Morir, o fallecer, no es lo mismo que perder la vida.
Morir implica algún grado de naturalidad, aun cuando sea imprevisible. Digamos que asociamos morir con la vejez o con el fallo repentino de cualquier órgano del cuerpo. Duele, pero al final entendemos que es parte de nuestra condición humana, y nos quedamos tranquilos.
Entonces, morir es natural.

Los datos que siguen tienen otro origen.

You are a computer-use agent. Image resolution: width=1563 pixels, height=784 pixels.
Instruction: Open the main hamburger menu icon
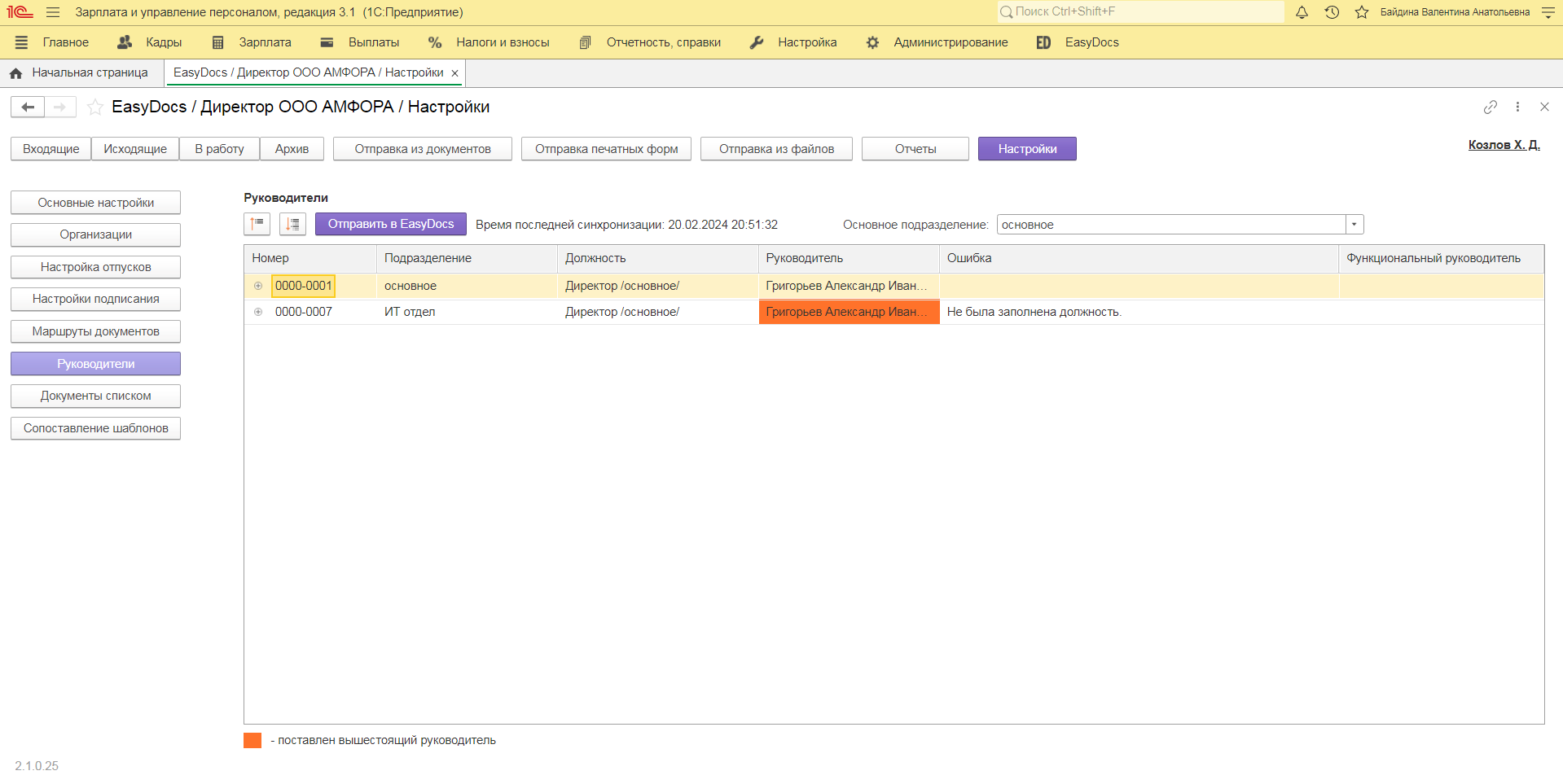[53, 12]
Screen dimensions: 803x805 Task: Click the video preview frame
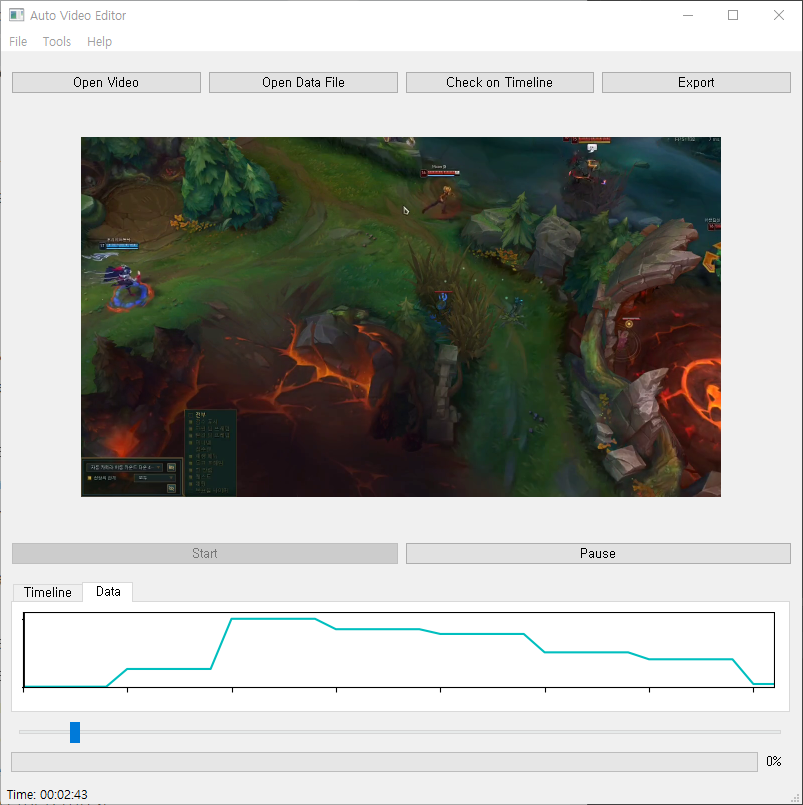click(x=400, y=316)
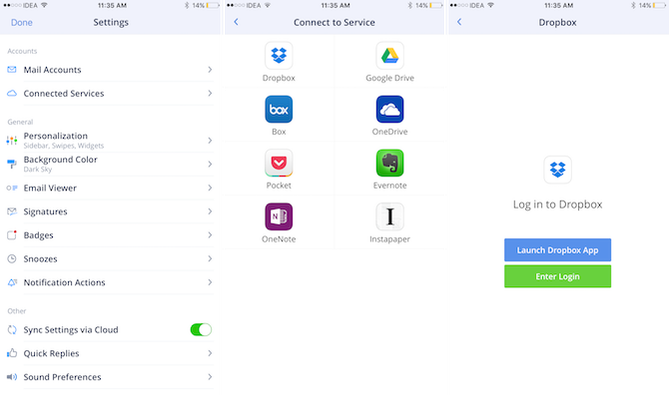Tap the Done button
This screenshot has width=669, height=395.
coord(22,23)
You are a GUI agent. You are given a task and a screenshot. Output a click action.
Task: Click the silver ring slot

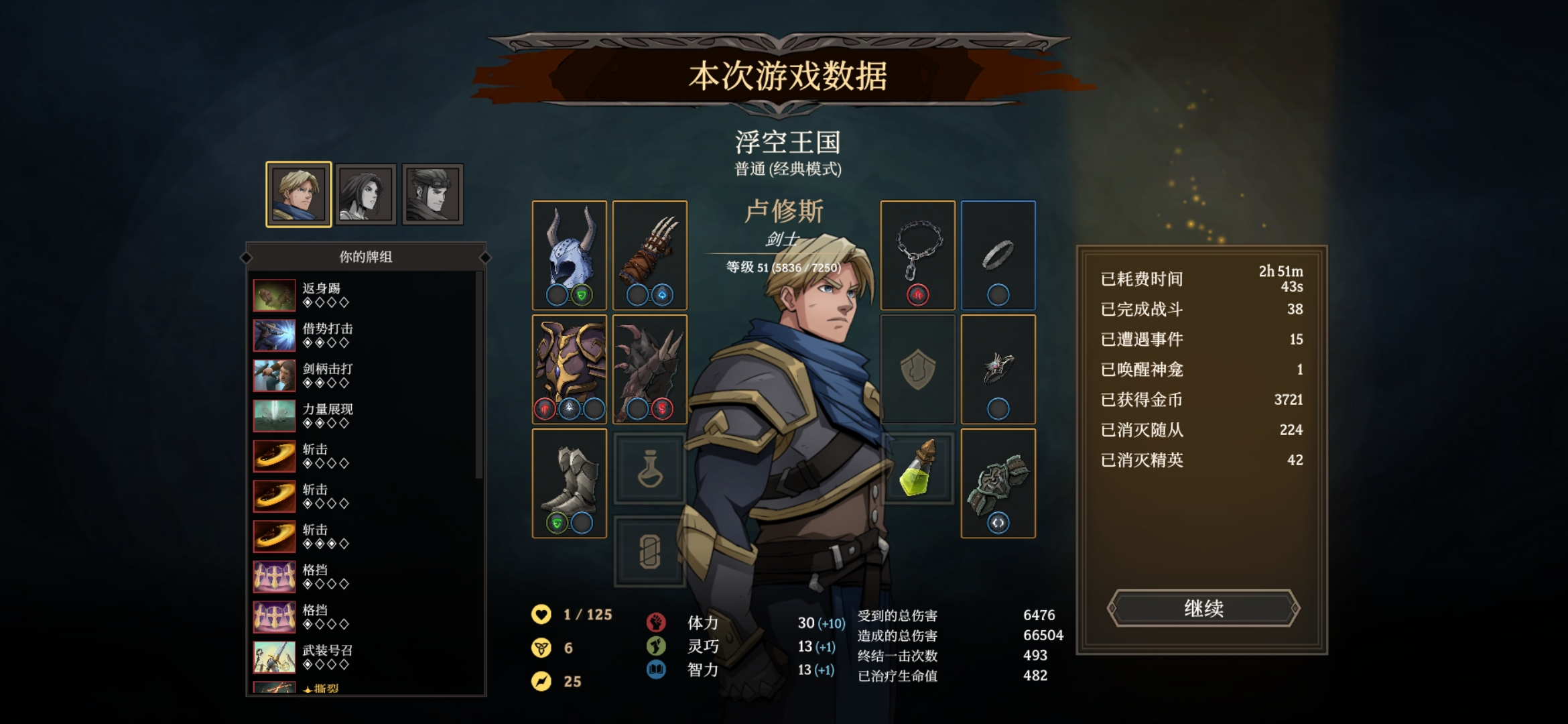pos(998,255)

La muerte es parte de vivir, afirmamos.
Perder la vida, por el contrario, implica algún grado de desnaturalidad, aun cuando comparte la imprevisibilidad de morir. Digamos que es un accidente trágico, o una tragedia accidental. Algo que, quizás, se pudo haber evitado. Estar, desafortunadamente, en el lugar y en el momento equivocado. Jamás esperar que uno deje de existir así, de esa manera. Pensar que se pudo haber evitado. No entender por qué sucede. Quedarnos intranquilos.
Entonces, perder la vida no es natural. No es parte de vivir.
Hoy, un niño sirio no despertó en su cunita. No despertará. Lo arropaba las olas mediterráneas de un mar donde otros comparten su sueño eterno, mientras sus padres buscaban un sueño terrenal.
No lo recogió su mamá. Lo recogió un hombre que no es su padre, un policía turco.
Hoy, un niño sirio perdió la vida.
El niño apenas sabía lo que era la vida para entender lo que era la muerte. La muerte que se ha vuelto endémica en su país. La muerte que es parte de la estrategia política del Estado Islámico. La muerte que se ha vuelto la vida de muchos inmigrantes sirios y afganos. La muerte a la que Occidente se ha vuelto indiferente. La muerte que es la cara de la mayor crisis humanitaria de nuestros tiempos, tal vez de la historia de la humanidad.
La humanidad que naufraga.
Morir, pues, no es lo mismo que perder la vida.
La foto de la autoría de Reuters fue publicada hoy en el diario británico The Guardian, en el artículo ‘Shocking images of drowned Syrian boy show tragic plight of refugees‘.